Teacher Resource
Totalitarianism Lesson Plan from WIDE ANGLE: WINDOW INTO GLOBAL HISTORY
Course, Subject
Global History and Geography, Social Studies, Social Studies
Grade Levels
Commencement, 9th Grade, 10th Grade
Description
This lesson plan from WIDE ANGLE: WINDOW INTO GLOBAL HISTORY provides several learning activities to use with students to discuss totalitarianism- focusing on North Korea.
This lesson will begin with an introductory activity that draws on students' prior knowledge to discuss, "How does a society create social and political order?" After brainstorming the characteristics of totalitarianism, the class will be divided into groups to locate historical examples and create a Document Based Question to share with their classmates.

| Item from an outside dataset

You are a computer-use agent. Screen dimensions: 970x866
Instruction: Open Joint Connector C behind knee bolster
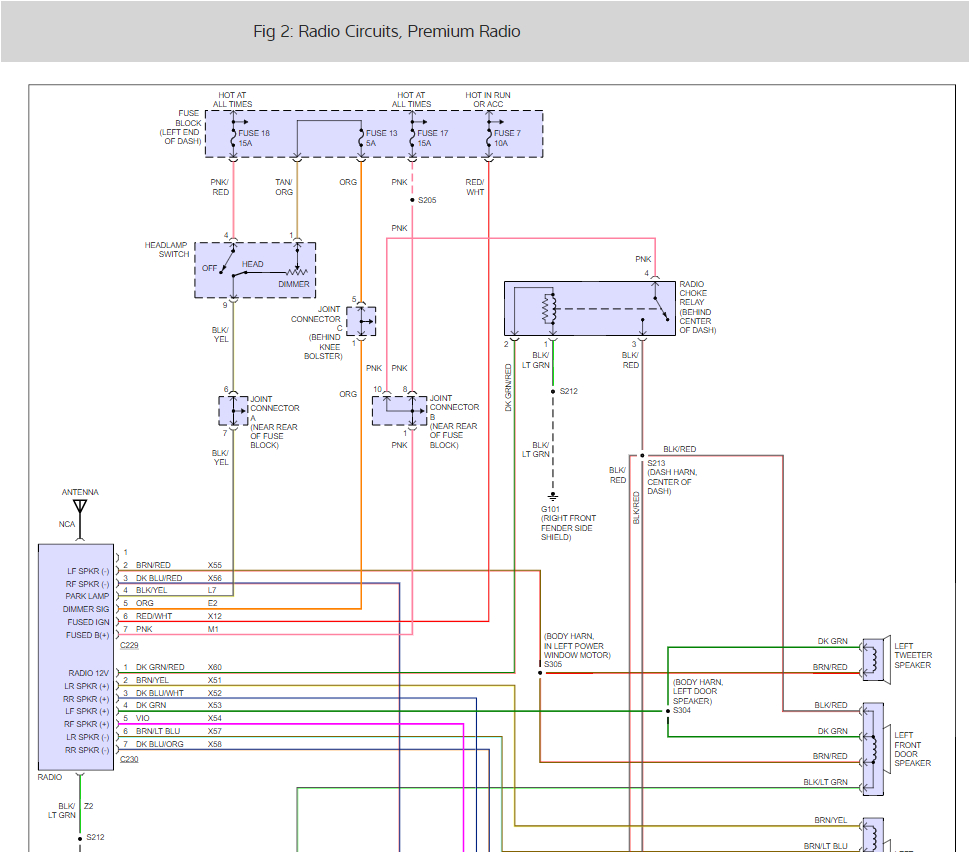click(359, 321)
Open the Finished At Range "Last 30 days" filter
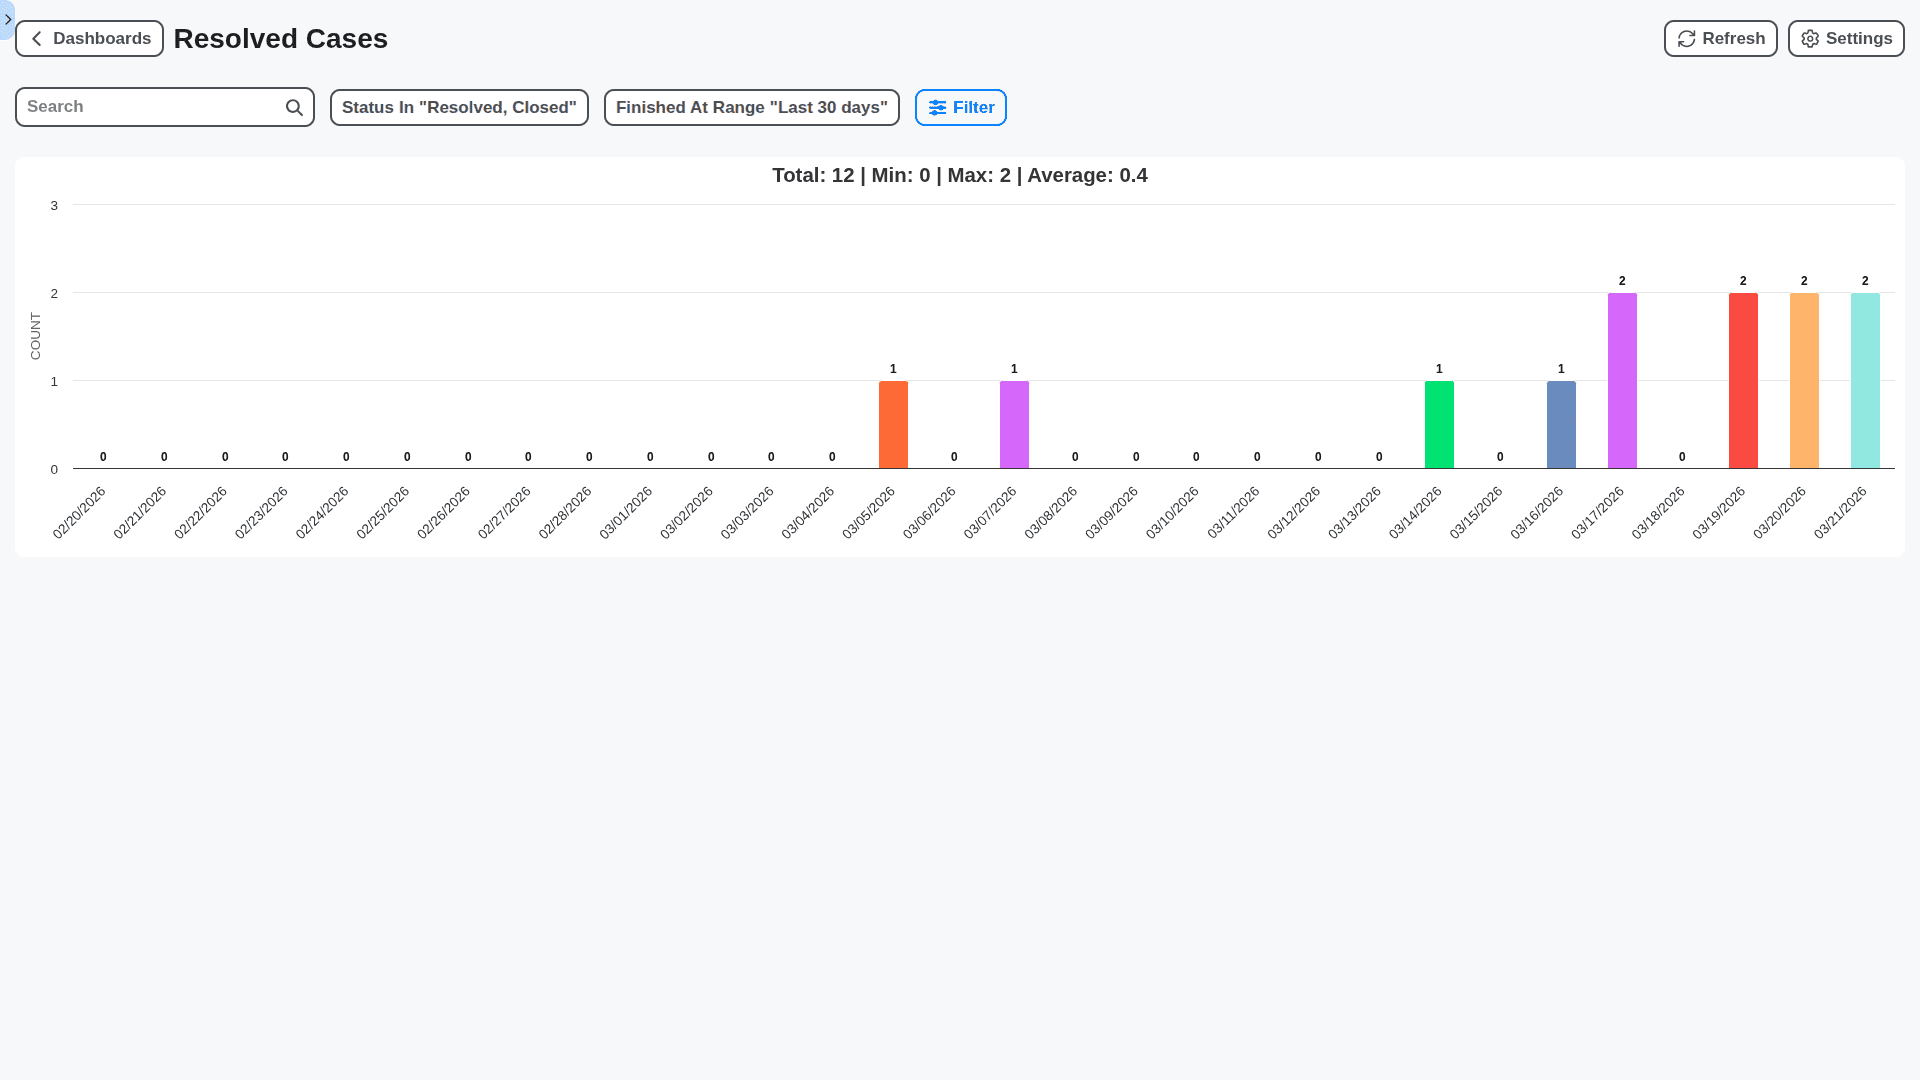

Students will next examine excerpts from the WIDE ANGLE film "A State of Mind" (2003) to see how the characteristics of totalitarian societies still operate today in North Korea. As a culminating activity, students will analyze editorials on North Korea's nuclear program from newspapers around the world, formulate their own opinions, and write a Letter to the Editor of their local newspaper.
Background Information:
The post-Renaissance world saw the nation-state mature and confront the issue of how to control the lives of its citizens. Two models of political organization, democratic and authoritarian, gradually developed. During the twentieth century, as some nations granted individuals and groups more and more rights, ideology and modern technology enabled authoritarian governments to gain ever more control, until community interest dominated the individual and totalitarianism was born. Although Nazi Germany and the Soviet Union have passed into history and there are cracks in the total control of the People's Republic of China, North Korea still retains all of the characteristics of totalitarianism. Still technically at war with the United Nations Forces, it poses a threat to the world at large with its developing nuclear program. At the same time it continues to threaten its perceived enemies. Very few foreigners have been able to visit and record life in the Democratic People's Republic of Korea (the official name of North Korea), and the nation remains largely unknown to outsiders.
Website(s)
WIDE ANGLE: WINDOW INTO GLOBAL HISTORY
WIDE ANGLE: Lesson Plans
Learning Objectives
Students will:
- Utilize prior knowledge to compare and contrast various political systems throughout the world in terms of their ideologies, structures, functions, decision-making processes, citizenship roles, and political cultures;
- Locate, categorize, and synthesize examples from multiple sources into an essay;
- Analyze images and print documents to draw conclusions;
- Create an original Document Based Essay Question;
- Analyze important events and developments in world history through the eyes and practices of those who were there;
- Study an international dispute from multiple perspectives;
- Present an informed viewpoint on a controversial issue in a Letter to the Editor.